=== EXTRACTED INFORMATION ===
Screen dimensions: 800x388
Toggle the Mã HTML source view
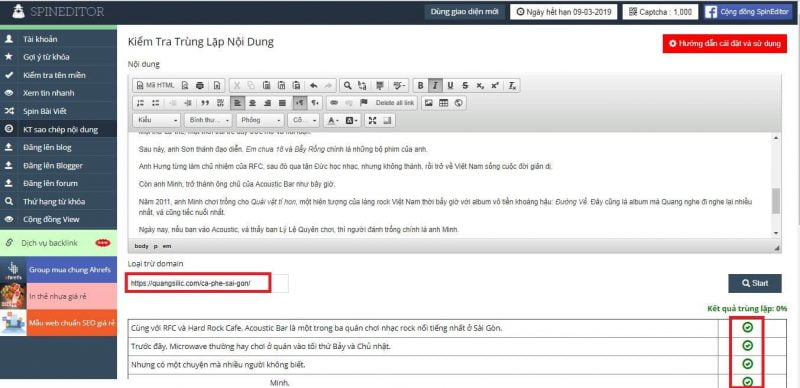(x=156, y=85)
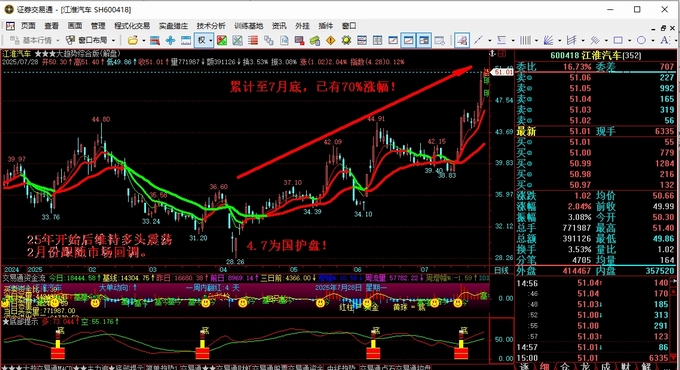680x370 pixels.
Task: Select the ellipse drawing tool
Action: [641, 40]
* * *
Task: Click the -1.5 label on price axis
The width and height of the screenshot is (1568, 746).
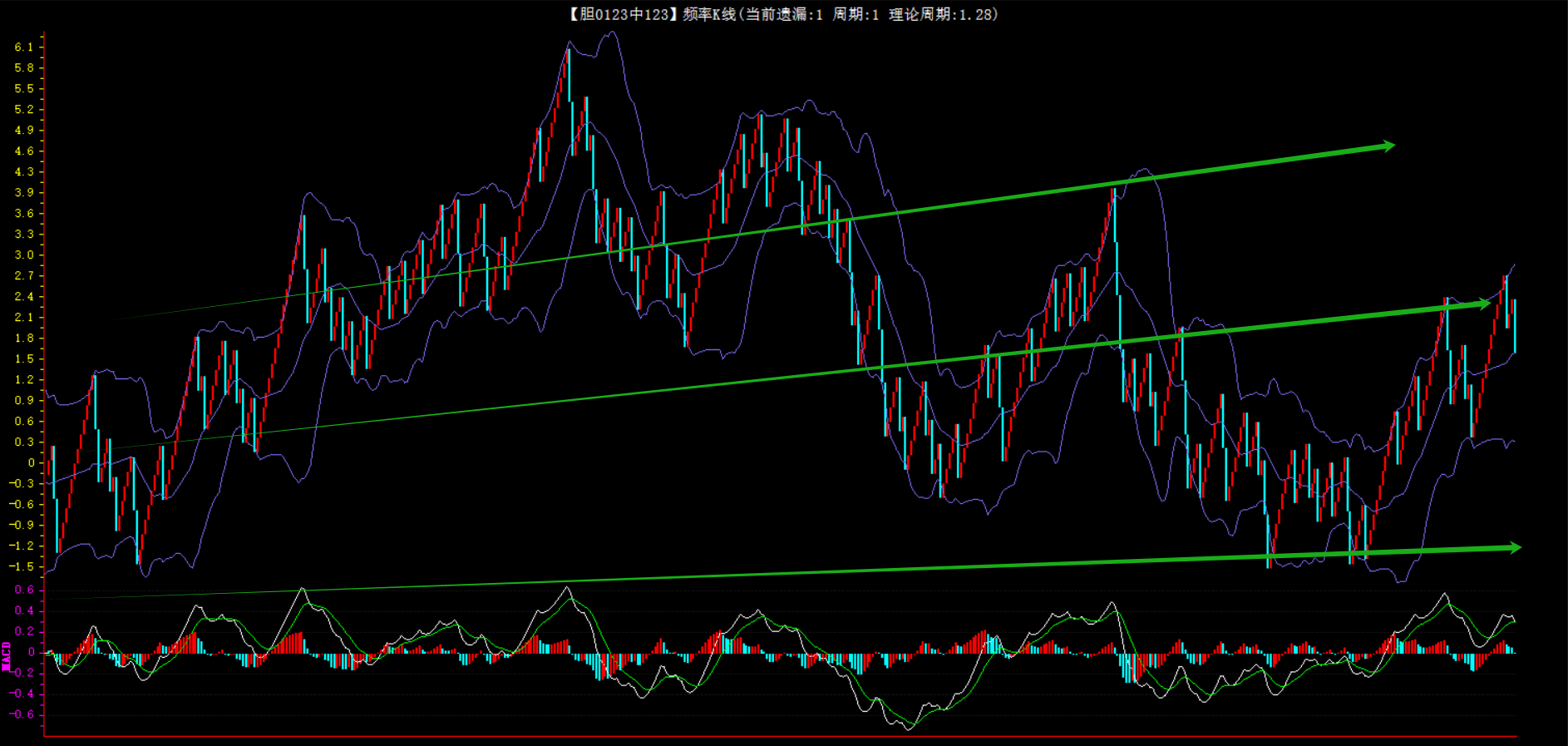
---
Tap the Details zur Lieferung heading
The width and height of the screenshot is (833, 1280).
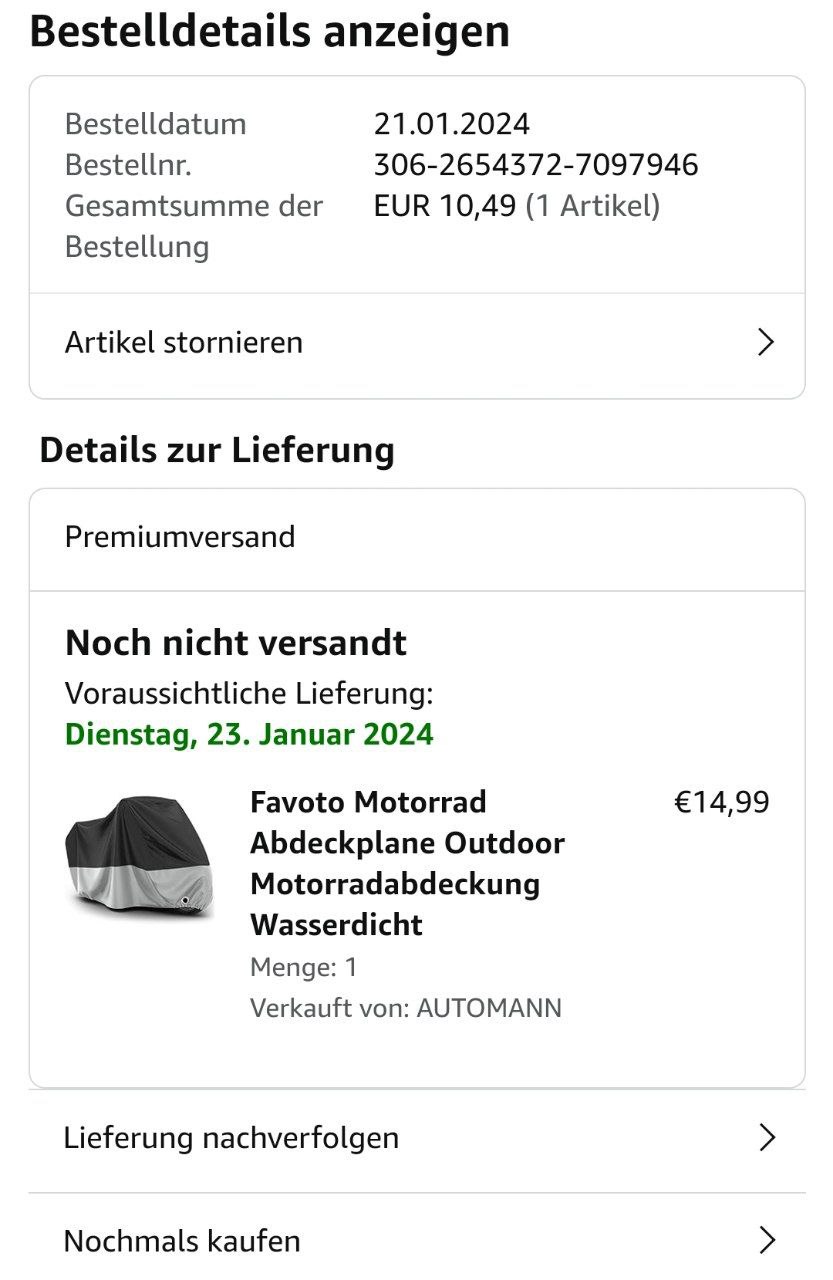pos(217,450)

=== WHAT IS BEING ASKED ===
All that is wanted is an exact copy of the lines above from the one with "Task: Click the -1.5 label on price axis" through the one with "The width and height of the screenshot is (1568, 746).", with both ends included.

=== ANSWER TO THIS TASK ===
Task: Click the -1.5 label on price axis
The width and height of the screenshot is (1568, 746).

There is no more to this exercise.